Erstens: Sowohl eine Studie des Wissenschaftlichen Dienstes des Bundestages als auch eine erst seit kurzem vorliegende Studie des Paritätischen Wohlfahrtsverbandes bestätigen die Auffassung der PDS, wonach es erhebliche verfassungsrechtliche Bedenken gegen Hartz IV gibt. Wie bewertet die Landesregierung die Ergebnisse dieser Studien?

Zweitens: Inwieweit hat die Landesregierung vor ihrer Zustimmung zu Hartz IV die Verfassungsmäßigkeit des Gesetzes geprüft?

Drittens: Teilt die Landesregierung die Auffassung eines brandenburgischen SPD-Bundestagsabgeordneten, man könne im Osten mit 331 Euro sehr gut leben?

Zunächst zu Ihrer dritten Frage: Die Menschen haben sehr unterschiedliche Einschätzungen, wenn es um die Frage geht, mit wie viel Geld man auskommen kann. Auch die Bedürfnisse sind sehr unterschiedlich. Wir wissen, dass 331 Euro sehr wenig Geld ist. Allerdings steht den Leistungsbeziehern nicht nur dieser Betrag zur Verfügung. Hinzu kommen Wohngeld sowie eine Beteiligung an den Heiz- bzw. Betriebskosten. Ferner können besondere Aufwendungen geltend gemacht werden. Kein Mensch muss ausschließlich von 331 Euro seinen Lebensunterhalt bestreiten.

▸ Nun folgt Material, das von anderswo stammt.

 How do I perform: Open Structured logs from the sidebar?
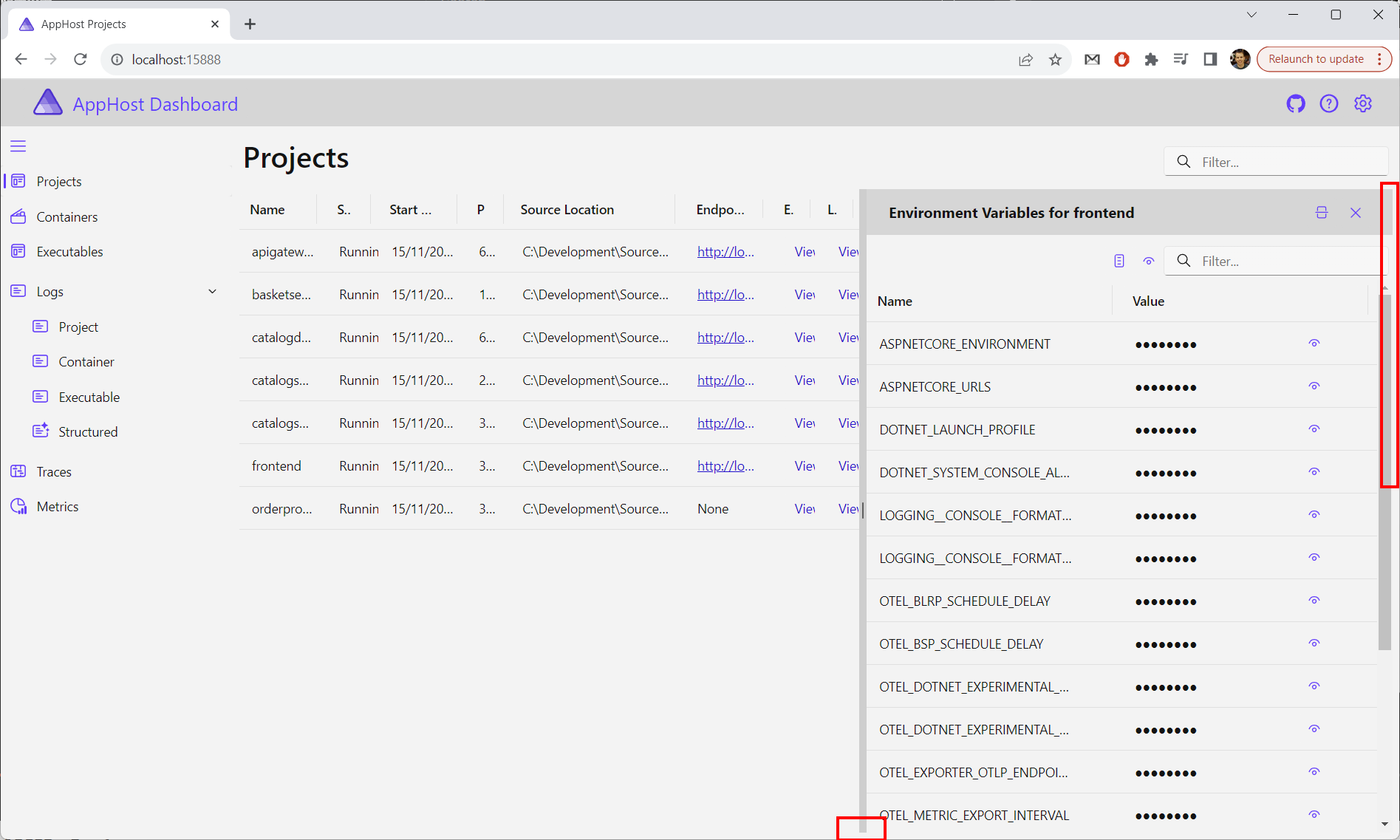88,431
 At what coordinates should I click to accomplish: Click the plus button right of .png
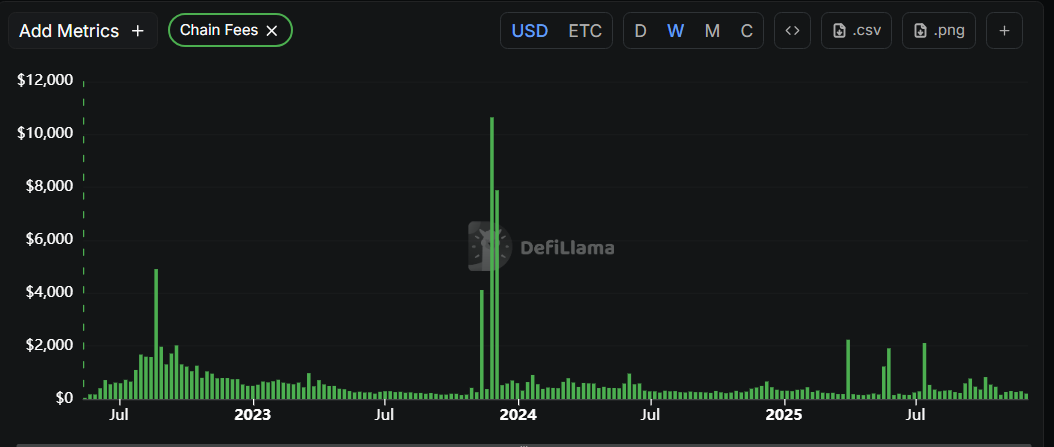[1004, 31]
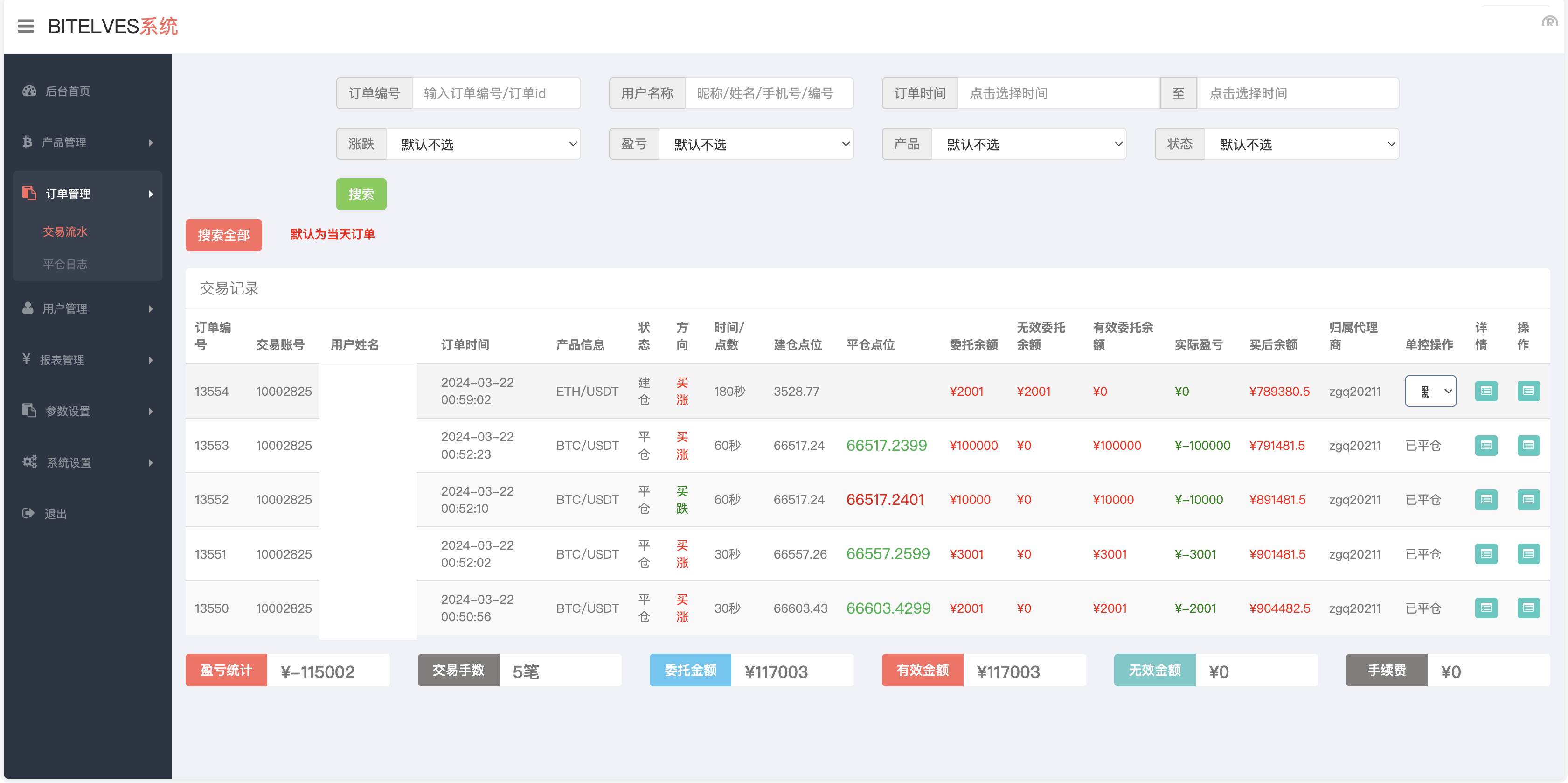
Task: Click the hamburger menu icon
Action: [x=26, y=26]

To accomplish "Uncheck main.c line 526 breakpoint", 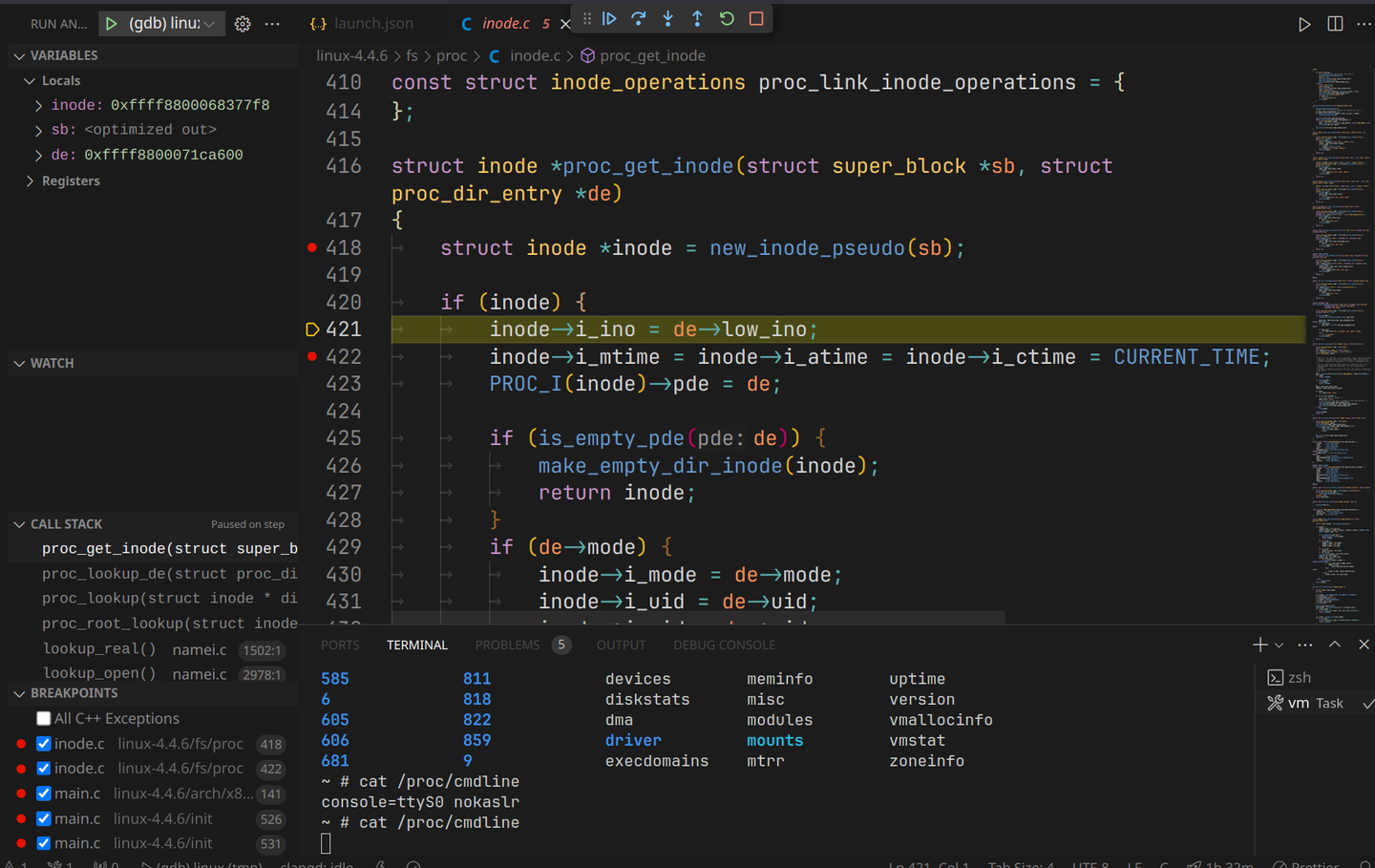I will click(x=44, y=818).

Zu Ihrer ersten und zweiten Frage: Die Landesregierung bewertet die Verfassungsmäßigkeit nicht. Zu dieser Frage gibt es sehr unterschiedliche Auffassungen. Auch die vom Bundestag in Auftrag gegebenen Studien sind noch nicht ausgewertet. Letztlich muss ein Gericht über die Verfassungsmäßigkeit entscheiden. Die Bundesregierung und der Bundestag sind zu der Auffassung gelangt, dass das Gesetz verfassungsgemäß ist.

(Frau Dr. Enkelmann [PDS]: Darauf verlassen Sie sich?)

Solange das Gegenteil nicht bewiesen ist, gilt das Gesetz. Wir müssen uns darauf verlassen. Jeder ist für das verantwortlich, was er verabschiedet.

(Frau Dr. Enkelmann [PDS]: Sie haben zugestimmt! In- sofern tragen auch Sie Verantwortung!)